La commedia Diplomazia di Cyril Gely è rappresentata dall’agenzia Drama, 24 rue Feydeau – 75002 Paris; in Italia dall’Agenzia D’Arborio, via San Godenzo, 79 – 00189 Roma.

Scritto dal drammaturgo francese Cyril Gely, Diplomazia disegna due bellissimi personaggi e offre ai registi della storica compagnia milanese – Elio De Capitani e Francesco Frongia – materia viva per un nuovo affondo nella storia del “secolo breve”. 
Nella notte tra il 24 e il 25 agosto 1944, il generale Dietrich von Choltitz, governatore di Parigi nel periodo in cui la capitale francese subì l’occupazione nazista, e il console svedese Raoul Nordling si fronteggiano in uno scontro verbale senza esclusione di colpi. Il generale ha ricevuto da Hitler l’ordine di radere al suolo la città e di sterminare i suoi abitanti prima della ritirata tedesca; il console usa tutta la sua abilità dialettica e arte diplomatica per convincerlo a disobbedire all’ordine del Führer. 
Interpretato da Niels Arestrup e André Dussollier, Diplomatie ha debuttato al parigino Théâtre de la Madeleine nel 2011; due ruoli che calzano alla perfezione a Elio De Capitani e Ferdinando Bruni – rispettivamente nei panni del generale e del console svedese – che tornano a ‘sfidarsi’ sul palco dopo il confronto/scontro di cui sono stati protagonisti in Frost/Nixon e dopo quello de Il vizio dell’arte che li aveva visti fronteggiarsi nei ruoli di Benjamin Britten e Wystan H. Auden.
Diplomazia sa essere un’ulteriore verifica delle potenzialità del teatro e della sua capacità di rendere palpitante il nostro recente passato, trasformando la Storia in un racconto epico ed emozionante che custodisce le radici della nostra società.

Tartufo 
Ve, Sa 10—11.12.2021, ore 20:30
LAC, Sala Teatro
Durata 1h 40’

di Molière
traduzione Cesare Garboli
adattamento e regia Roberto Valerio
con (in ordine alfabetico) Giuseppe Cederna, Vanessa Gravina, Roberto Valerio
e con Paola De Crescenzo, Massimo Grigò, Elisabetta Piccolomini, Roberta Rosignoli, Luca Tanganelli
produzione Associazione Teatrale Pistoiese Centro di Produzione Teatrale

Una commedia molto divertente, che unisce la satira corrosiva alla profonda riflessione sull’animo umano e sui valori sociali, con una visione audace e contemporanea che sottolinea la crisi della nostra società moderna dilaniata tra materialismo senza senso e spiritualità fanatica. 

“La trama del celebre capolavoro è a tutti nota: il protagonista, emblema dell’ipocrisia, indossa la maschera della devozione religiosa e della benevolenza per raggirare e tradire il suo sprovveduto e ingenuo benefattore Orgone.
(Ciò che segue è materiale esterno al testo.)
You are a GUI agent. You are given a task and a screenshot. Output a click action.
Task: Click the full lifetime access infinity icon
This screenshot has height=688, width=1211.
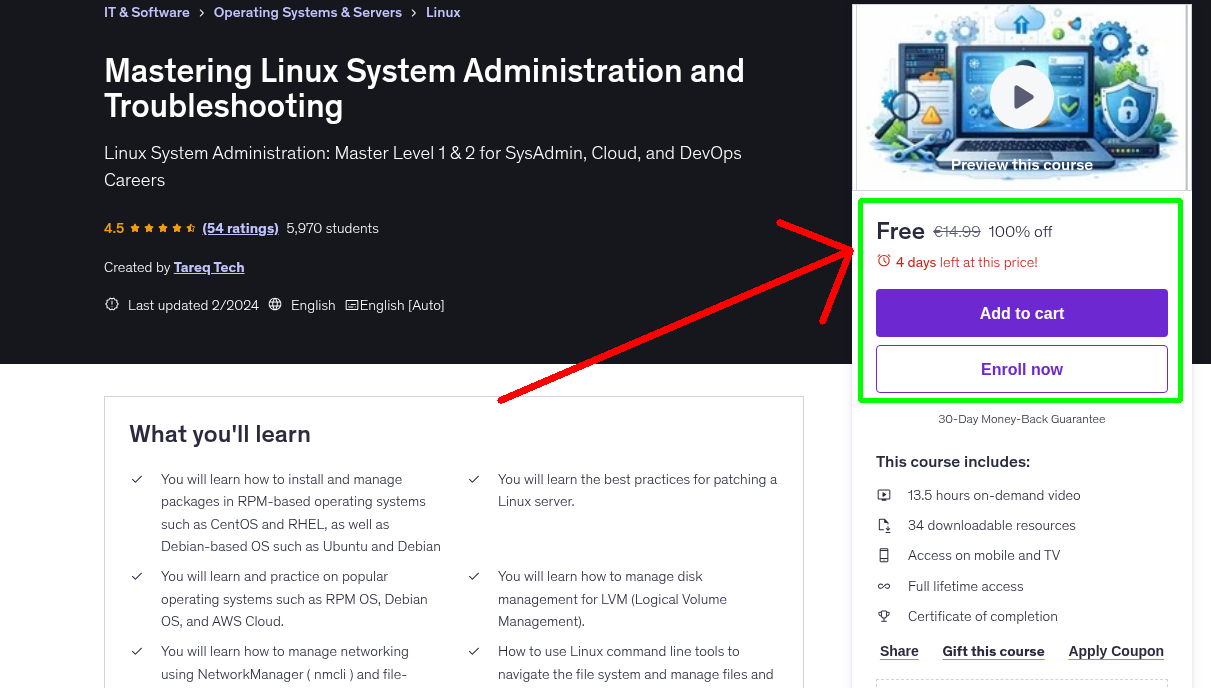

Tartufo è dunque un arrivista che veste i panni del virtuoso in odore di santità, e Orgone è colui che gli regge lo specchio in un gioco di oscura manipolazione e dipendenza affettiva. (…) Non c’è dubbio che all’epoca in cui Molière scrisse la sua opera, i suoi obiettivi chiari erano i bigotti che usavano il rigorismo religioso come facciata per nascondere i loro empi comportamenti, senza nemmeno credere a ciò che stavano predicando. La battaglia era tra la verità e l’inganno, l’onestà e l’ipocrisia. Ora, 350 anni dopo, questa equazione va parzialmente modificata. Tartufo non può più essere un semplice impostore. È molto più di questo: un profeta anticonformista. Un guaritore. Un guru fanatico. Che denunzia, maledice e combatte (in apparenza) contro un mondo di materialismo, consumismo, lassismo, dissolutezza, permissività e amoralità”. – Roberto Valerio

Lo Schiaccianoci
Sa 18.12.2021, ore 16:00 e 20:30 (da definire)
Do 19.12.2021, ore 16:00 e 20:30
LAC, Sala Teatro
Durata 1h05 primo atto, 25’ intervallo, 40’ secondo atto

musica di Petr Il’ič Čajkovskij 
libretto ispirato alla fiaba di E.T.A. Hoffmann Lo Schiaccianoci o il re dei topi 
coreografia Vasily Vainonen 
con il corpo studenti e laureandi dell’Accademia Russa di balletto “A.Y. Vaganova” 
con Orchestra della Svizzera italiana 
direttore Alexander Vikulov 


Lo Schiaccianoci e il classico della magia del Natale “sulle punte”, che ha incantato e continua ad incantare il pubblico di tutto il mondo e di tutte le età. Tratto dalla fiaba dello scrittore E. T. A. Hoffmann e trasformato dalla musica di Petr Il’ič Čajkovskij in uno dei balletti più iconici e amati della storia della danza, Lo Schiaccianoci rappresenta da sempre il grande “battesimo” delle star del balletto russo: da Anna Pavlova a Svetlana Zakharova, passando per Rudolf Nureyev e Mikhail Baryshnikov.
In questo allestimento, fedele alla versione del 1934 firmata dal coreografo Vasily Vainonen, l’Orchestra della Svizzera italiana, diretta dal Maestro Alexander Vikulov, accompagna settanta giovani studenti, dalle prime classi ai laureandi, provenienti dalla prestigiosa e antichissima Accademia russa di balletto, fondata nel 1734, intitolata ad A.Y. Vaganova, ed oggi diretta dal famoso ballerino Nikolaj Tsiskaridze. In Accademia, oltre alla stessa Vaganova, creatrice della rinomata metodologia d’insegnamento della danza classica, hanno insegnato tra gli altri, il grande coreografo Marius Petipa, autore della trama de Lo Schiaccianoci e l’italiano Enrico Cecchetti, contribuendo a formare intere generazioni di ballerine e ballerini, future promesse della danza di tutto il mondo.
Il viaggio onirico della dolce Masha e del suo misterioso Schiaccianoci ricevuto in dono la notte di Natale dal padrino Drosselmeyer rivive al LAC in una nuova veste, che mescola la tradizione romantica russa con l’innovazione delle scene multimediali create per l’occasione da Anton Alekseev in sostituzione alle classiche decorazioni materiali. Il pubblico, così immerso nell’atmosfera gotica e magica della fiaba, viene condotto con il fiato sospeso e gli occhi pieni di stupore fino all’ultimo valzer.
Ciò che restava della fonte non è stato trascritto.